═════ Supplied records ═════
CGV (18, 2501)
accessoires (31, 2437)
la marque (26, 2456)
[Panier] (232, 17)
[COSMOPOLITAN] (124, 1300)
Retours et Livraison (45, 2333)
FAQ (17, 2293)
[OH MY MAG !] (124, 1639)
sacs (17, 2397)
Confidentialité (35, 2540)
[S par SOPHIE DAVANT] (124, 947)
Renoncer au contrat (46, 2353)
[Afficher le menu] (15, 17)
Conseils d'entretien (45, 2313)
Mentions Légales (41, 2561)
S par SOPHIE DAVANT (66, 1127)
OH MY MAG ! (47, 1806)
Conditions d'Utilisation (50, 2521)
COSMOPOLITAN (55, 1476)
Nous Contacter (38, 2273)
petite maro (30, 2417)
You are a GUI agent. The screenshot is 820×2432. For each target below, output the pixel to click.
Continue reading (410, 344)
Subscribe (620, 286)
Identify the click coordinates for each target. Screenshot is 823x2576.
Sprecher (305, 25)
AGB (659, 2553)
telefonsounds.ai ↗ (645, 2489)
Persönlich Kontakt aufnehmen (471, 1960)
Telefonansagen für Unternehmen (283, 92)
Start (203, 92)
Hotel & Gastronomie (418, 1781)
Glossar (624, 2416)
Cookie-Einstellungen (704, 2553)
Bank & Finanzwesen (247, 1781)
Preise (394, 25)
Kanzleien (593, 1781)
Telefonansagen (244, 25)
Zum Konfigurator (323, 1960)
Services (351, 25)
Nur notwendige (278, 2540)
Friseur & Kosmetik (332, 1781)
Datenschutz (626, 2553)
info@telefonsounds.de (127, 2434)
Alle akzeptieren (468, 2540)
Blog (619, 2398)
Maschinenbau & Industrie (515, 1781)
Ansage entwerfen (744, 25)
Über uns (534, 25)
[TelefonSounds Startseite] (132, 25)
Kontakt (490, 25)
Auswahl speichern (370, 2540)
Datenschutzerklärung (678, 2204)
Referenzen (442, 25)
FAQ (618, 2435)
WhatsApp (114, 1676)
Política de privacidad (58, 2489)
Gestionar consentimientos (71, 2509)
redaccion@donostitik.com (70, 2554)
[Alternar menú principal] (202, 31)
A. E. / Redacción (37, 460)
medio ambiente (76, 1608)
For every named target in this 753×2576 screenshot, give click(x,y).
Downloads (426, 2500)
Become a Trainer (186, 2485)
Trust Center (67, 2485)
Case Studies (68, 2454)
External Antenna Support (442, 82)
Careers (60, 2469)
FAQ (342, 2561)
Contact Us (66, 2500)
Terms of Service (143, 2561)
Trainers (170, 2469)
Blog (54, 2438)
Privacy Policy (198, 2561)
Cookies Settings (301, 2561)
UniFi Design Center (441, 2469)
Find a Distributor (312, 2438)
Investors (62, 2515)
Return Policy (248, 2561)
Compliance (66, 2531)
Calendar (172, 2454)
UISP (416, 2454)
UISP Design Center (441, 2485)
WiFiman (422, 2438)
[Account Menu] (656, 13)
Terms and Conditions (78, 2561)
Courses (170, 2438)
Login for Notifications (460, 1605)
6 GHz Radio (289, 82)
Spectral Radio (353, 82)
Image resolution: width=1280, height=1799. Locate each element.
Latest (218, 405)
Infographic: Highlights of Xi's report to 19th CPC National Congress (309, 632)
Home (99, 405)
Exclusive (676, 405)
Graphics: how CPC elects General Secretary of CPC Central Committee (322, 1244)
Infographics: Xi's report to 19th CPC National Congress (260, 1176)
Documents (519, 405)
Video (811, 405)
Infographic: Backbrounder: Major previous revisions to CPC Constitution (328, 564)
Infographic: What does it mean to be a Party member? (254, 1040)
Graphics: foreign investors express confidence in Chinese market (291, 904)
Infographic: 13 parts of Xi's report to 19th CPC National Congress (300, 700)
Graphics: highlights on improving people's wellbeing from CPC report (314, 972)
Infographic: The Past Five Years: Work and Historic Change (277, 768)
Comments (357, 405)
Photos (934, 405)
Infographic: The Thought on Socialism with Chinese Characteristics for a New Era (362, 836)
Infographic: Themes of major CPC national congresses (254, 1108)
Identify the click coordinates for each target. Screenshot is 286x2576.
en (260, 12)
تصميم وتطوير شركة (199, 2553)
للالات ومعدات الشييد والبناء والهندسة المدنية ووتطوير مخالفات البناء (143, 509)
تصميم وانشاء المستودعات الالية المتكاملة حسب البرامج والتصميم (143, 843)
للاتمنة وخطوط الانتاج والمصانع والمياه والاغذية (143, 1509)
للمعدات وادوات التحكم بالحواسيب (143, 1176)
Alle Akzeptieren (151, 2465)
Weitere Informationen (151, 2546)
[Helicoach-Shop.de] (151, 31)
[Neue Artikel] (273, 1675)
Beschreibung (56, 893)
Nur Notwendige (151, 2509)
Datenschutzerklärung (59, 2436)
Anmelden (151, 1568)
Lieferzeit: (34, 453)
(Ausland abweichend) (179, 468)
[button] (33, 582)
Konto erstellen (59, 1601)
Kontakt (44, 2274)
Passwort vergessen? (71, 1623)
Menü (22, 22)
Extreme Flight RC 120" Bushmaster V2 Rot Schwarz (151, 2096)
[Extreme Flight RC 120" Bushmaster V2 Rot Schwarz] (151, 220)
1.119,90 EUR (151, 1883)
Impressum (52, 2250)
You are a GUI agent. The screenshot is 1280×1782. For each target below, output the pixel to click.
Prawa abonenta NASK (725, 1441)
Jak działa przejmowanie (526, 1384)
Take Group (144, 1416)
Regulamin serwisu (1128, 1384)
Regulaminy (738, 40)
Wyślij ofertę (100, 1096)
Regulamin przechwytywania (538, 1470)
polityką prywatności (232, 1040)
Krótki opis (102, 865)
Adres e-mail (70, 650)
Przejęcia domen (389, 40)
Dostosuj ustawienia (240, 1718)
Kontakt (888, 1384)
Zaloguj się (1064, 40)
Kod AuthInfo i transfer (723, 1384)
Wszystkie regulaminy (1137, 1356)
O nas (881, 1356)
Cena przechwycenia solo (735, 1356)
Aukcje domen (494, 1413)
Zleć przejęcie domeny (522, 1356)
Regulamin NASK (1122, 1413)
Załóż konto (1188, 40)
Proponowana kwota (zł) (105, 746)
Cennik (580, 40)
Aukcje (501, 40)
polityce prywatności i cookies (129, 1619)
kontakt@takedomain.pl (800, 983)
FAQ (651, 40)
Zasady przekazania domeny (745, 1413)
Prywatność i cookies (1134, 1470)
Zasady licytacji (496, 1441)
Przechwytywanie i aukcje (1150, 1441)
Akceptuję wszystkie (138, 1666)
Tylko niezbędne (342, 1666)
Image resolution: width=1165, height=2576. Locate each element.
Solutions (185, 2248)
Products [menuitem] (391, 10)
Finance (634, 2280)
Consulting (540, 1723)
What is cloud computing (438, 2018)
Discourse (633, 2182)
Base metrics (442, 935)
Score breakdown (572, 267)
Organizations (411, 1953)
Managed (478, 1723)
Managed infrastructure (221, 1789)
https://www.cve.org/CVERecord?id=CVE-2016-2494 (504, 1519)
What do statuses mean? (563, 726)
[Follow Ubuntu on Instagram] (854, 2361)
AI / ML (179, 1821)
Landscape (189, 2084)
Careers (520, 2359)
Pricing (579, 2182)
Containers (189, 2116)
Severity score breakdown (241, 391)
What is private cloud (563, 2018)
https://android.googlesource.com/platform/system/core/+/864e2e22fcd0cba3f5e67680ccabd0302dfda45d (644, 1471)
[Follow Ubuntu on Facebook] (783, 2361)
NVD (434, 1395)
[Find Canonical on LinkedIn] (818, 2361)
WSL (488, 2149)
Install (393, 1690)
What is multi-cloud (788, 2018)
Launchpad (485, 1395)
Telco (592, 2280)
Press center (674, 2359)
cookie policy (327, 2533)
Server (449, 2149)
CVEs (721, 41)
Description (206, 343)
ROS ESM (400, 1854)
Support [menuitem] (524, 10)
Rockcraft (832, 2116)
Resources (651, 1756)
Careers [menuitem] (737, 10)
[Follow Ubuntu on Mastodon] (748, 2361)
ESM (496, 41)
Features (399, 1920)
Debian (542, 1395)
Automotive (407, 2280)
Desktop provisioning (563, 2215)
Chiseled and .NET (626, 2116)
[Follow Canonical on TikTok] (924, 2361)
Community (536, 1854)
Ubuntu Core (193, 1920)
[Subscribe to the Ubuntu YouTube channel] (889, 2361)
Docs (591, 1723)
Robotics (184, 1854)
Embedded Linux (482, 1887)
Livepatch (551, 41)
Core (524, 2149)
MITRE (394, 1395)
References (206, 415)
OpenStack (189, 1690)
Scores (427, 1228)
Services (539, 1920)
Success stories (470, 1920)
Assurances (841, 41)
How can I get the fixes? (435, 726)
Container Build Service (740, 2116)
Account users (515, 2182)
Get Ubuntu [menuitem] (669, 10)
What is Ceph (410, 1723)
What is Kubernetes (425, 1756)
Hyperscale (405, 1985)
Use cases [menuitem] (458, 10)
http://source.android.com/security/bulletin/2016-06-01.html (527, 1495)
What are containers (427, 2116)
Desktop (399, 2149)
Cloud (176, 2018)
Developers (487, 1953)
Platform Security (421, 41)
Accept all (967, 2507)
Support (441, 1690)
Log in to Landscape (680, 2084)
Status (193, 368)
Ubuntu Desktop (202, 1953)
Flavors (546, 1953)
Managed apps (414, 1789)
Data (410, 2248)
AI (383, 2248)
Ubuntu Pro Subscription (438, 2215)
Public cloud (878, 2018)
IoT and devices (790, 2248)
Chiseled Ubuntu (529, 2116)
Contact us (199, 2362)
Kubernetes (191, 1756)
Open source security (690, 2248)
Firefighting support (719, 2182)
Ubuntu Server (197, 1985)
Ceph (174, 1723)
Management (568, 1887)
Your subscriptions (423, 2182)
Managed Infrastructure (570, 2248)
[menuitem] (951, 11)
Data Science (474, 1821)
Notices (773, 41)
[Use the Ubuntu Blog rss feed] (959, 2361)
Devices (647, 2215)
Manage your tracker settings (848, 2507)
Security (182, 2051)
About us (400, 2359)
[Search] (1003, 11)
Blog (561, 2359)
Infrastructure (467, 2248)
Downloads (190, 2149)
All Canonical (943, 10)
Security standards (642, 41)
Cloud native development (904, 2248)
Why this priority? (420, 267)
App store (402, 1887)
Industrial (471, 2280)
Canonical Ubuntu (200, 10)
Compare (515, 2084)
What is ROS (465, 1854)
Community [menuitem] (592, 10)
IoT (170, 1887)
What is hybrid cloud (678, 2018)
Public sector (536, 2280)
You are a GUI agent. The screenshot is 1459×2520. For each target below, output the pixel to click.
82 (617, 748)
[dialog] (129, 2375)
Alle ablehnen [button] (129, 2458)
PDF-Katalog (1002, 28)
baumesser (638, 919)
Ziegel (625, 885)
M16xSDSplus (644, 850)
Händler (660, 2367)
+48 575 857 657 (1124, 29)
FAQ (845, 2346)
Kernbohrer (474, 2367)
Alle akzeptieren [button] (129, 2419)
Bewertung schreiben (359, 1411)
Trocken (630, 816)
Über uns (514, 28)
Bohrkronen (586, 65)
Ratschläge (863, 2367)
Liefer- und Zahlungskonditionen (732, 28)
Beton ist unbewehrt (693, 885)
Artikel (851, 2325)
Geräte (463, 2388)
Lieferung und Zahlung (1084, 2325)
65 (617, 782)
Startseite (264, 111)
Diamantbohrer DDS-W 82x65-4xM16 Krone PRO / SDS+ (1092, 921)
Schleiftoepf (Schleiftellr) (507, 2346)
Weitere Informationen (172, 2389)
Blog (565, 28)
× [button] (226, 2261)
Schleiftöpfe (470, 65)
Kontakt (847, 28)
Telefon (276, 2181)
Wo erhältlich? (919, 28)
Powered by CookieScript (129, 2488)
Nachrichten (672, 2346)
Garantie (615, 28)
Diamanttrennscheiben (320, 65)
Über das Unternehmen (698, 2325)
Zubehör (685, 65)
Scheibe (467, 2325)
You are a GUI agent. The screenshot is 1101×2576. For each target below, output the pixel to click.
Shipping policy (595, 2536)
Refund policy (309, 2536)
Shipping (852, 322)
═════
→ **To do**:
Find how many lines of the records hold the string "Unternehmen", then give that number by itself.

→ **Exercise output**:
2